For half a century, no one has been able to find the text of the message about the imaginary mourning. Because he didn't exist. This was confirmed by the largest expert on naval issues of the Second World War, German professor Jurgen Rover. This is how he answered my question: “I asked the Institute of Contemporary History in Munich regarding the newspapers Völkischer Beobachter and Schwarzes Kor.” There is a complete selection of newspaper data for February 1945, but in none of the issues was it possible to find information about the death of Wilhelm Gustloff.

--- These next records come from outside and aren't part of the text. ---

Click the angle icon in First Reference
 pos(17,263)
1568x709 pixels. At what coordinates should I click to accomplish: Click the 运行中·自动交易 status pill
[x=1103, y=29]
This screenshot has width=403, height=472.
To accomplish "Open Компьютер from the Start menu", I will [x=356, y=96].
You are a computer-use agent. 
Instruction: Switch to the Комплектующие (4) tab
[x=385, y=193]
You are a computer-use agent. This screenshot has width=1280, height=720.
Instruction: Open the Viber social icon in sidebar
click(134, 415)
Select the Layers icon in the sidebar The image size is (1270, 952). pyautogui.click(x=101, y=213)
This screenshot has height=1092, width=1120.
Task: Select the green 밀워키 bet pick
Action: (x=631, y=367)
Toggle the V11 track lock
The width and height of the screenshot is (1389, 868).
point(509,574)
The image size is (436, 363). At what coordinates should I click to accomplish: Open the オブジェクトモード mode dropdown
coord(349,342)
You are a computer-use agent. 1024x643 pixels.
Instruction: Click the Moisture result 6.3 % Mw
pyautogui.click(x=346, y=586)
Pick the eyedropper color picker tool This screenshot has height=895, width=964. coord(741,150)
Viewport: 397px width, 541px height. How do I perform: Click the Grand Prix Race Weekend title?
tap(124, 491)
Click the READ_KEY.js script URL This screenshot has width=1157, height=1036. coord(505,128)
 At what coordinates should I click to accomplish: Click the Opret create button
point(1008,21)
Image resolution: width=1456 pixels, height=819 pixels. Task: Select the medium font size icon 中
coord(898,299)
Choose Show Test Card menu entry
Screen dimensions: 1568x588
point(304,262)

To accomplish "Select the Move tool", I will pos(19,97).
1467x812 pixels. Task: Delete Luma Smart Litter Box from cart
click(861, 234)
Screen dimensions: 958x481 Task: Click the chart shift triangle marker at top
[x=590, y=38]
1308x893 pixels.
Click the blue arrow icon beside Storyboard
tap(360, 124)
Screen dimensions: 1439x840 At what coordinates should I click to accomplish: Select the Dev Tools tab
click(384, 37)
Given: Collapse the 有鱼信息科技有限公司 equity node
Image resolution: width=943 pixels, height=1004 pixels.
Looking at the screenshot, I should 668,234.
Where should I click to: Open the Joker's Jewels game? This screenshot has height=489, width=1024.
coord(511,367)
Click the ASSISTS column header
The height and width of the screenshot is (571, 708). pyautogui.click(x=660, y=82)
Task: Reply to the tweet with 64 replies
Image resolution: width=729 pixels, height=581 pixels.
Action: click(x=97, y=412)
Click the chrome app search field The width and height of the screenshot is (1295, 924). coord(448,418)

The disaster was first reported in Swedish newspapers such as Dagens Nyheter, which was told to me by the former director of the Swedish State Archives.”

Thus, the question of imaginary mourning was closed for me. But after I had a chance to read the book by Nobel laureate Gunter Grass “The Trajectory of the Crab”, dedicated to the death of “Wilhelm Gustloff”, another amazing page opened in this whole story. It turned out that there was still mourning, but not for a ship with that name, but for a person who, by the will of tragic circumstances, was immortalized after his death in the guise of this liner. In 1937, one of the Nazi functionaries, whose name was Wilhelm Gustloff, was killed. It was for him that Hitler organized a luxurious commemoration, marking it with three days of mourning in Schwerin with the participation of 35 thousand Nazis.

In Soviet times, people who had access to this classified information reinterpreted it and presented it in an interpretation that was supposed to further glorify the “attack of the century.” A myth was also added here about the personal enemy of the Fuhrer, who became Alexander Marinesko, although in reality Hitler called the murderer of the real Gustloff, the Jewish student David Frankfurter, as such.

Well, then the last loud myth about the allegedly destroyed 3,700 German submariners who were on the liner that served as their mother ship fell apart. In fact, a battalion of 819 submarine cadets went on the last voyage on this ship. 405 sailors died, all their names are engraved today in alphabetical order on two boards at the monument to fallen German submariners in the town of Meltenort near the city of Kiel. I had a chance to visit there and photograph these boards.